[Saved entries]
--- START ---

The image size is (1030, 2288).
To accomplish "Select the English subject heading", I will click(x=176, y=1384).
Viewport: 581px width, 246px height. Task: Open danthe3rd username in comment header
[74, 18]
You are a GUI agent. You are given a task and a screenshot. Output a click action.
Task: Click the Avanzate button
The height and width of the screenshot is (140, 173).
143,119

--- END ---
--- START ---

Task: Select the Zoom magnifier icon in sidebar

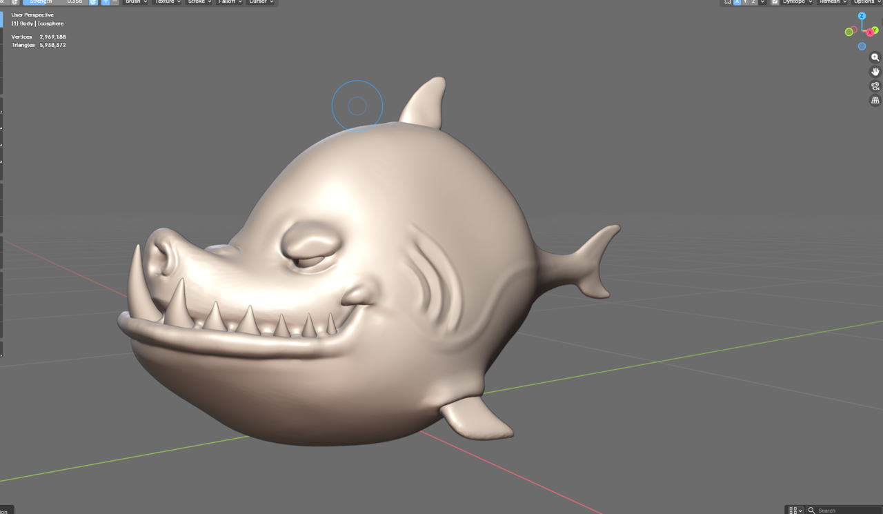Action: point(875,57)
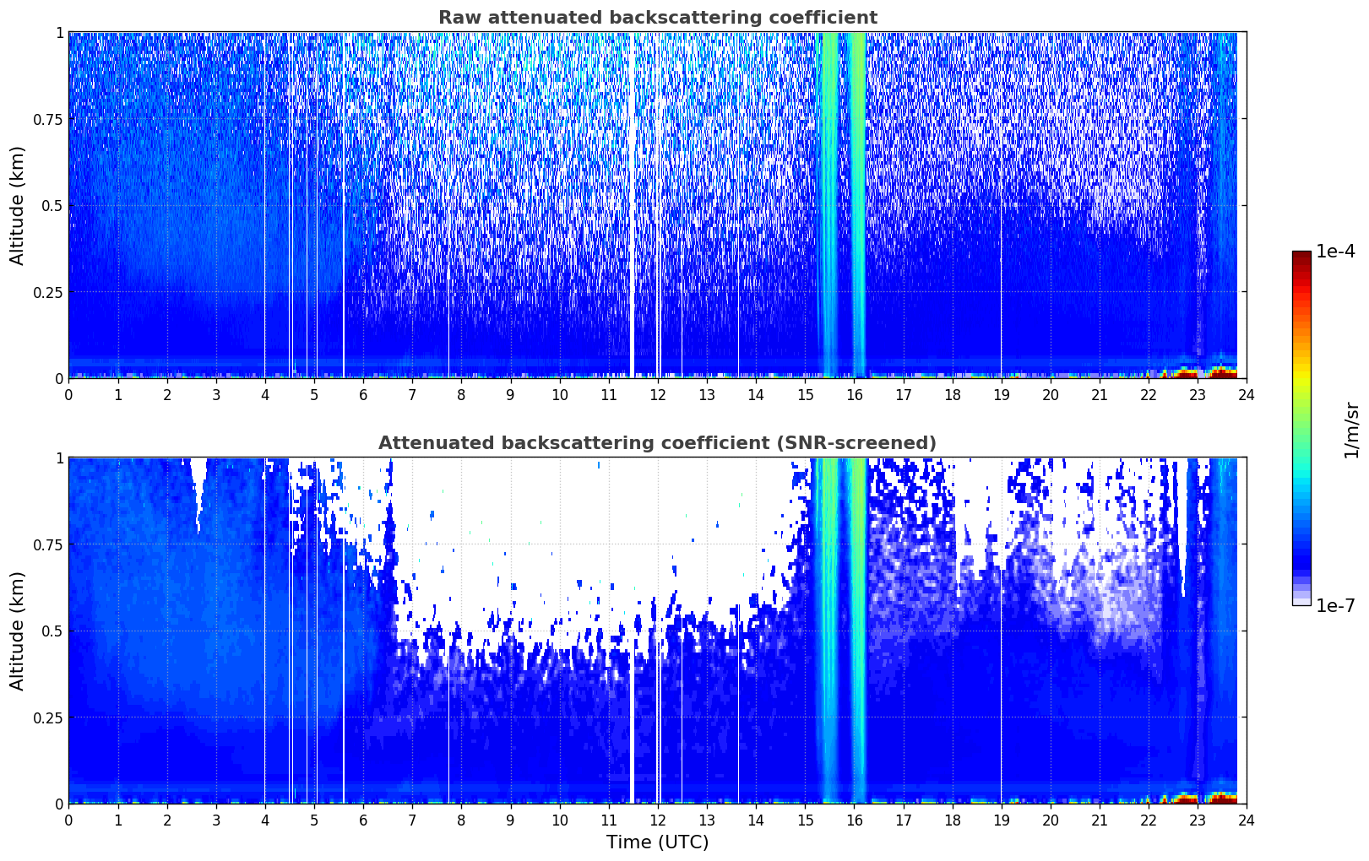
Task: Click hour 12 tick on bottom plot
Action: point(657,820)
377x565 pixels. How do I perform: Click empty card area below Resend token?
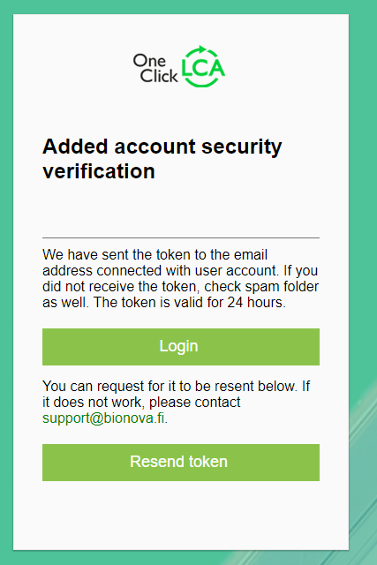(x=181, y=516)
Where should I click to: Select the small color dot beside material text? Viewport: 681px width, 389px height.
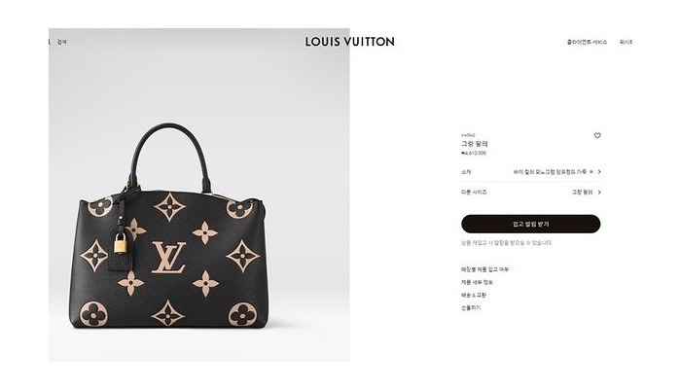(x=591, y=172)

--- END ---
--- START ---

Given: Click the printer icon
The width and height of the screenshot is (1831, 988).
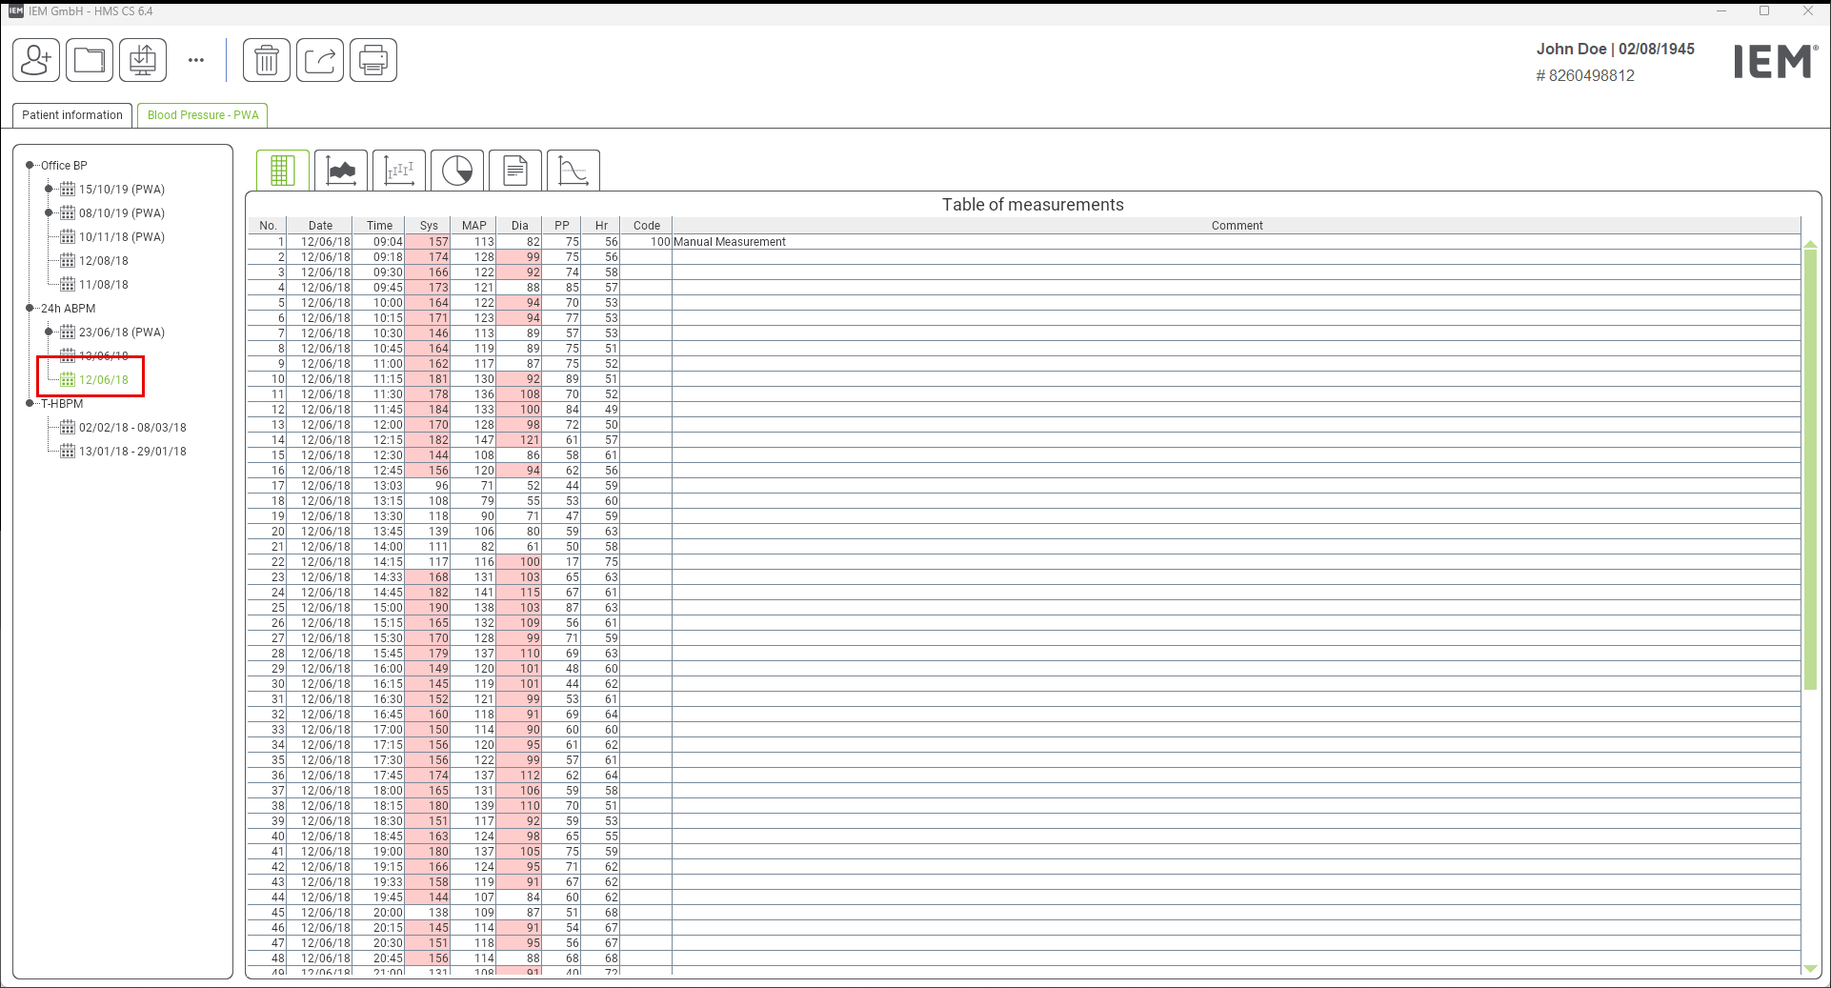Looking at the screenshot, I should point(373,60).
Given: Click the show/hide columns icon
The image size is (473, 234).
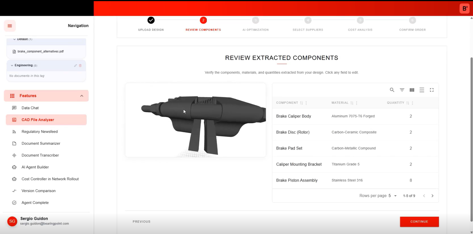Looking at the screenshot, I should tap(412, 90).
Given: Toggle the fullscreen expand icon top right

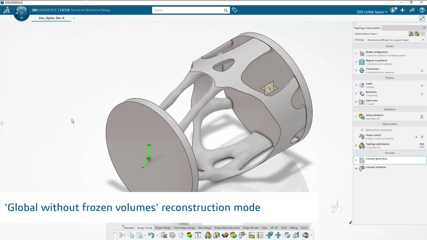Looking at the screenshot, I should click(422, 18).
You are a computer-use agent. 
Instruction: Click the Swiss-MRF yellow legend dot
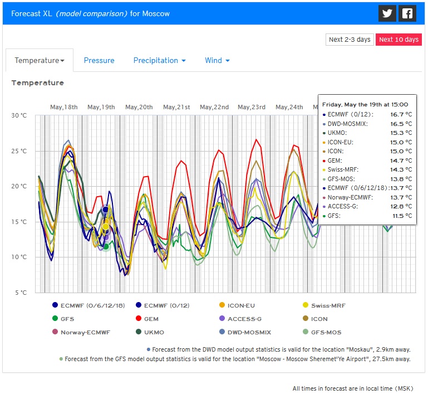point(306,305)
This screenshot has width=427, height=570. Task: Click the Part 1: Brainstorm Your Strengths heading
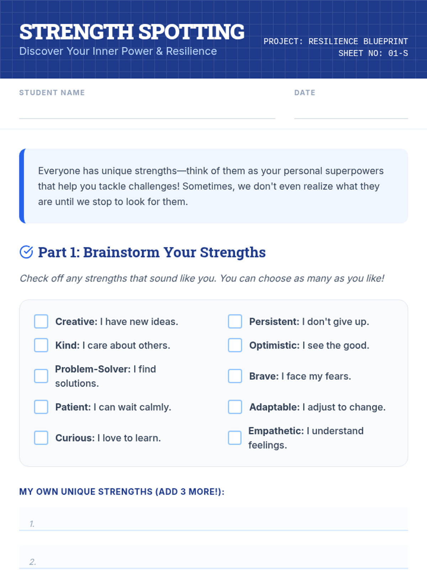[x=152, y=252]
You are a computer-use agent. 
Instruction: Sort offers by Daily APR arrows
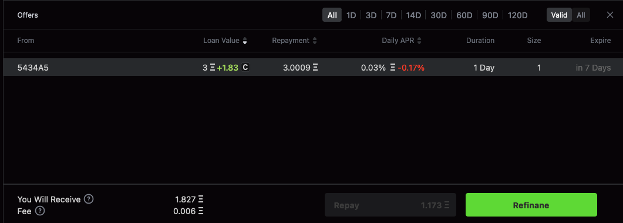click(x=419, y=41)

--- END ---

Only the lines above from the line containing "The image size is (1030, 2288)." through the line containing "You are a GUI" should be retyped, exactly and with both ends included.

The image size is (1030, 2288).
To accomplish "Select the English subject heading", I will click(x=176, y=1384).
Viewport: 581px width, 246px height. Task: Open danthe3rd username in comment header
[74, 18]
You are a GUI agent. You are given a task and a screenshot. Output a click action.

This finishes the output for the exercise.